И я очень, очень жалею, что мне не придется никогда, встретиться с Игнатием Рысис, отбывающим где-нибудь в каторжной тюрьме положенный ему срок.
Чувствую я, что это настоящий продавец счастья и что только у него, вероятно, я мог бы с точностью узнать предстоящую свою судьбу.
Так хочется верить, что мне бы он продал счастье получше, чем счастье мещанина Синюхина.
А, может быть…
IIУ ворот сборного пункта, как пчелы, роились бородатые, усатые запасные.
Человек сто их было, одетых в поддевки, зипуны, пиджаки и пальто, накинутые на плечи.
Уже чувствовалось, что постепенно отрываются они — совершенно для себя незаметно — от эгоистической семейной ячейки и что входят они уже, что вливаются они — тоже совершенно для себя незаметно — в одну великую единую могучую реку, называемую армией.
Теряется индивидуальность, теряется лицо — одна серая компактная масса поползет куда-то, сосредоточенно нахмурив общие брови на общем лице…
Я втерся в их толпу, и в один момент меня окружила, проглотила масса плеч, голов и спин.
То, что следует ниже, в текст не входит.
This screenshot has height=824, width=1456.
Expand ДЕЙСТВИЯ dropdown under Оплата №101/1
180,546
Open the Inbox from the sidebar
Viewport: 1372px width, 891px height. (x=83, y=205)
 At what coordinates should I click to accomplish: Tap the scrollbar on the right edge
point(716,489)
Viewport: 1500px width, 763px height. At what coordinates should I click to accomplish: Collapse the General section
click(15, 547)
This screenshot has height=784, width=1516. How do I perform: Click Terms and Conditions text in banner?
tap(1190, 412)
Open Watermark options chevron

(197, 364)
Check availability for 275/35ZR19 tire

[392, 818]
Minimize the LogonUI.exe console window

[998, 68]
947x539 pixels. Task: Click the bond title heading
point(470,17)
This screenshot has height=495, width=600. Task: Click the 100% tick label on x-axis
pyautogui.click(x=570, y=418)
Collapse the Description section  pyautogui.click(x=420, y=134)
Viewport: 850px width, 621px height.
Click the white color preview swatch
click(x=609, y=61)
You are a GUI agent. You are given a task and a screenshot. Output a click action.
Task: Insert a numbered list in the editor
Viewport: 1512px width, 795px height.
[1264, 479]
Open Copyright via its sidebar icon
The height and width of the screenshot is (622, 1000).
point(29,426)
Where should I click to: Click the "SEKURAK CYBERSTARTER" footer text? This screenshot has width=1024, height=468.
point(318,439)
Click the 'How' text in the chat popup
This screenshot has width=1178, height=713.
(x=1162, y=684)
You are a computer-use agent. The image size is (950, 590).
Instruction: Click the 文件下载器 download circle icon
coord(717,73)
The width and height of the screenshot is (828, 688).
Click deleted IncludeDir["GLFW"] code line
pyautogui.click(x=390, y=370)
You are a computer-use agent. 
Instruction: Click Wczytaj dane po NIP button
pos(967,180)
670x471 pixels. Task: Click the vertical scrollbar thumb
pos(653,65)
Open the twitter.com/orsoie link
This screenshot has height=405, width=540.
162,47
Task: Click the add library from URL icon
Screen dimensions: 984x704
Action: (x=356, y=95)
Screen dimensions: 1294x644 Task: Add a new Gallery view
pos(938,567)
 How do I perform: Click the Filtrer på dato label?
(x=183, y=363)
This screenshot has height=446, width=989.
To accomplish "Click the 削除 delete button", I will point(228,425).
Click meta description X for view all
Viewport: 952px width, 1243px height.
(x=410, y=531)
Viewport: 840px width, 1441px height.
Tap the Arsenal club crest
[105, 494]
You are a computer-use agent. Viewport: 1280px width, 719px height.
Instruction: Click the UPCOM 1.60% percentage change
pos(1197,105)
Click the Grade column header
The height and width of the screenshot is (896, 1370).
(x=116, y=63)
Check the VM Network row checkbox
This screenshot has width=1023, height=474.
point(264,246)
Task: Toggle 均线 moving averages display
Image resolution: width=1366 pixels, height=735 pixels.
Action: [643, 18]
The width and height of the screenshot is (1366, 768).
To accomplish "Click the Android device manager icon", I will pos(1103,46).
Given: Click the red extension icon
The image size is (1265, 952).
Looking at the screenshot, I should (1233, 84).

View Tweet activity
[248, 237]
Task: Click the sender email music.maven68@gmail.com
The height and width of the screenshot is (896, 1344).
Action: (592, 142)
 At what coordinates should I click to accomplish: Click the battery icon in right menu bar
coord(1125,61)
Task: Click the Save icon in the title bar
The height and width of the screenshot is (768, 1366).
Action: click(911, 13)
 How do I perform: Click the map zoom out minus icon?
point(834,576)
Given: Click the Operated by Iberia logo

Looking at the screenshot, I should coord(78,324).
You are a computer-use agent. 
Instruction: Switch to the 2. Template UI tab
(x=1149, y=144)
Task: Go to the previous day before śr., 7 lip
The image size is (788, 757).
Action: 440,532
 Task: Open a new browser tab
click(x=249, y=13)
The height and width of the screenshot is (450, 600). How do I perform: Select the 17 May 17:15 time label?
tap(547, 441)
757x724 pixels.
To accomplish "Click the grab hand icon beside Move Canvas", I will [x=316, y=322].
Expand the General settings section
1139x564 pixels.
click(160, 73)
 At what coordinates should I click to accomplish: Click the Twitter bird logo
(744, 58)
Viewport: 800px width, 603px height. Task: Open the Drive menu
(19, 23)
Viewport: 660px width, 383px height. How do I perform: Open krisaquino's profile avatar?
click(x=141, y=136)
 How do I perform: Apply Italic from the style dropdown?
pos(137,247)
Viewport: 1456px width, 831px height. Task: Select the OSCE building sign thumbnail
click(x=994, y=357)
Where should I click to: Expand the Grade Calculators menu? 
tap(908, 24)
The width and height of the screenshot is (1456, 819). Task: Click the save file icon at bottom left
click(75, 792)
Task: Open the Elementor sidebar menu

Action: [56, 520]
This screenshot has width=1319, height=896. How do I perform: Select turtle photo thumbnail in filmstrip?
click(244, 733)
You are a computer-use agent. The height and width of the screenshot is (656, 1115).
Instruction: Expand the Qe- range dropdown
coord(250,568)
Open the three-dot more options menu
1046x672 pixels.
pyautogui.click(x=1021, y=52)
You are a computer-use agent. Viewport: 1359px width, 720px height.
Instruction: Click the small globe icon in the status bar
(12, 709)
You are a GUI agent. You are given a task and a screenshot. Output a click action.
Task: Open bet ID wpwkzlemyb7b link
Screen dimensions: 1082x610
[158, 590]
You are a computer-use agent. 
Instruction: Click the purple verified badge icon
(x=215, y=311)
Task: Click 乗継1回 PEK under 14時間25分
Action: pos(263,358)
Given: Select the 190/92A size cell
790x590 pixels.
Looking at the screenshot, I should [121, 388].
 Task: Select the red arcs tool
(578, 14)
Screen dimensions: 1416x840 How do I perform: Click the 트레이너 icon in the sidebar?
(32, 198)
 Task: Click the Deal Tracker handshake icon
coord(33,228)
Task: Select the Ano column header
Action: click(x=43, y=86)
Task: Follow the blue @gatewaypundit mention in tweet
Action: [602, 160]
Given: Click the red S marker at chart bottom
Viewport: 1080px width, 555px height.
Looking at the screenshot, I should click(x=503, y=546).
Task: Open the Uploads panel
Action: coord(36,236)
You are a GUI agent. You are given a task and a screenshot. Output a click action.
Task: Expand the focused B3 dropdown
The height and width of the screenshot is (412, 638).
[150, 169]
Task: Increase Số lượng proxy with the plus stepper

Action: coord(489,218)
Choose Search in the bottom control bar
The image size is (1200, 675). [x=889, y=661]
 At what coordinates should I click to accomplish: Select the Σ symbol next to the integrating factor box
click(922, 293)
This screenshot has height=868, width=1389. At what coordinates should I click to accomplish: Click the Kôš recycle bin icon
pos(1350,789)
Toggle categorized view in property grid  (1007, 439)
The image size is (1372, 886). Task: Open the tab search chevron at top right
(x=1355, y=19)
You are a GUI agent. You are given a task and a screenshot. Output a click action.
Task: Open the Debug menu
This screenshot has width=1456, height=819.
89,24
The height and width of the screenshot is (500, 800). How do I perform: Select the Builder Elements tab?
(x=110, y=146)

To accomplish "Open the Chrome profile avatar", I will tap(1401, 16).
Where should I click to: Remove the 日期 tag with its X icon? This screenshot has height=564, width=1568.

— Что, барин, тоже идешь? — сверкнул белыми зубами на загорелом лице усатый молодец, широкоплечий, на диво скроенный.
— Нет, до меня пока очередь не дошла, я так.
Обыкновенно при таких встречах всякому пишущему человеку полагается задать солдатам один преглупый вопрос (и, однако, всякий пишущий человек его задает):
— Что, страшно идти на войну?
Я не такой.
— Курить хотите, братцы? — спросил я, вынимая сверток с заранее приготовленной тысячей папирос.
Как куча снегу под лучами африканского солнца, — если такая комбинация, вообще, мыслима— растаяли мои папиросы.
Лица осветились огоньками папирос, приветливыми улыбками — мы разговорились.
— И чего это, скажи ты мне барин, на милость, русский человек так немцов не любит? Японец ничего себе, турок даже, скажем, на что бедовая голова — пусть себе дышит… А вот поди-ж ты — как немцов бить — и-и-и-их, как все ухватились. И тащить не надо — сам народ идет.